Comprendí que mi reacción no era normal. Y comprendí también que el viaje en autobús formaba parte de la experiencia del campamento; que los niños gozaban de la plática y la camaradería. Y, por lo tanto, acepté con una condición: Miriam y Hannah tomarían el autobús, pero, se sentarían una pegada a la otra; tushe junto a tushe. Lo hicieron, aunque en sus propios términos. Un día, escuchando una conversación entre ellas, me di cuenta de que no habían estado sentadas una junto a la otra: “No entiendo. ¿Cómo estaban jugando a las cartas con Raquel si Hannah estaba sentada junto a ti?”, pregunté a Miriam. Las hermanas cruzaron una mirada. “No te preocupes, mamá”, me aseguraron enfáticamente. “Estábamos sentadas mejilla con mejilla; solo había aire entre nosotras [...] Yo tomé el lugar del pasillo del asiento [de dos plazas]”, explicó Hannah. “Y yo tomé el asiento del pasillo, completó Miriam. “Así, en realidad estábamos tushe junto a tushe”.

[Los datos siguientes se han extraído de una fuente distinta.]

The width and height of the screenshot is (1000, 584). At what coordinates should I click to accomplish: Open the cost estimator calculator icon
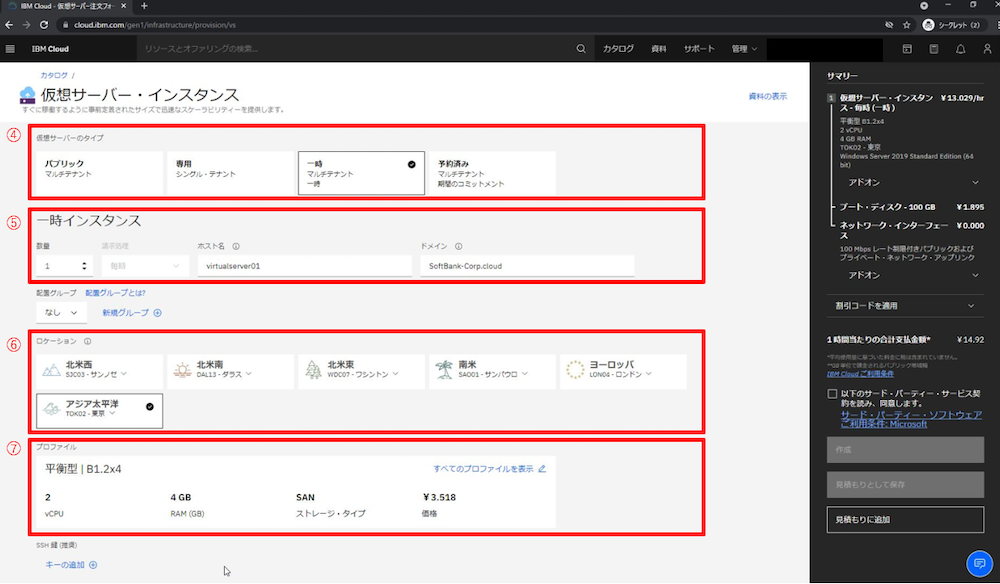point(934,49)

Es posible que Miriam y Hannah desearan ir al campamento del centro comunitario porque, a pesar de que todos en mi familia somos fervientes ateos, ellas asistían a una escuela judía tradicionalista perteneciente al movimiento conservador.3 Existen muchas razones excelentes para elegir una institución educativa de tipo religioso, pero ninguna de ellas fue primordial para mí al momento de tomar mi decisión al respecto, la cual más bien estuvo basada en la historia de Mariella Milano-Piperno. Al aprobarse la ley racista en Italia, en noviembre de 1938, Mariella se vio impedida de seguir sus estudios en una escuela pública, lo que la hizo sentir marginada. Esto fue, como comentó años después, lo que más le había afectado. “El día que no pude regresar a la escuela, recuerdo la vergüenza que sentí frente a mis compañeros al tener que decirles: ‘No puedo regresar porque soy una niña judía’. Y entonces empezaron las preguntas: ‘¿Por qué? ¿Qué hice para que me prohibieran asistir a la escuela?”’

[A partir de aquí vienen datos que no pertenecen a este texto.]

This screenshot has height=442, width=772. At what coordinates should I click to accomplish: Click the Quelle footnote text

Al igual que otras familias judeo-italianas, los Piperno tenían dos opciones: mandar a sus hijos a una escuela católica, con sus propios rituales, o bien a una escuela privada no confesional, diseñada para estudiantes especiales que debían repetir el año por haber reprobado en una escuela pública. Roma, como muchas otras ciudades italianas, tenía una escuela primaria judía –que cubría del primero al quinto grado–, pero había muy pocas opciones en cuanto a escuelas secundarias judías. A fin de cubrir esa carencia, varias comunidades judías abrieron colegios para sus jóvenes, en los que enseñaban los maestros y profesores que habían sido expulsados por esas mismas leyes racistas.

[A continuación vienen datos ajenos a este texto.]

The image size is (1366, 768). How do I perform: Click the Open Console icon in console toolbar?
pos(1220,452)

Sin lugar a dudas, La Scuola Ebraica di Roma, como sus homólogas en otras partes del mundo, era una institución extraordinaria. Cuando fuimos a la escuela judía, explicaba Mariela, “nos preguntamos: ‘¿Quiénes somos? ¿Qué significa ser judío?”’ Ellos, que antes habían estado totalmente asimilados y habían vivido siempre entre católicos, ahora se hallaban fuera de la sociedad. ¿Cómo entender eso?

Ese fue el gran descubrimiento de la escuela judía: cuando empezamos a comprender que ser judío no consistía tan solo en seguir la religión judía. Existía una cultura judía, una civilización judía; existía, en otras palabras, todo eso que quiere decir judaísmo. Y eso era muy importante. En mi opinión, la escuela judía fue como si hubieran abierto un libro ante nosotros y empezamos a leer en ese libro lo que hasta entonces nos había estado totalmente velado (Milano-Piperno, 1985).

Como dije, existen muchas razones muy buenas y racionales para mandar a nuestros hijos a una escuela judía en Estados Unidos. Pero yo no decidí con base en ninguna de ellas. Sabía perfectamente que New Haven, Connecticut, no era Roma, Italia, y que no vivía en un Estado fascista ni padecía una legislación racista. Y, sin embargo, lo que estudiaba me hizo imposible tomar otra decisión, con la cual, me apresuro a decirlo, me siento muy contenta. Mis hijas gozaron de una excelente educación. Pero mi camino no fue el normal: los otros padres no habían enviado a sus hijos a esta escuela por las experiencias positivas de los jóvenes en una escuela judía recién establecida en la Europa fascista y nazi.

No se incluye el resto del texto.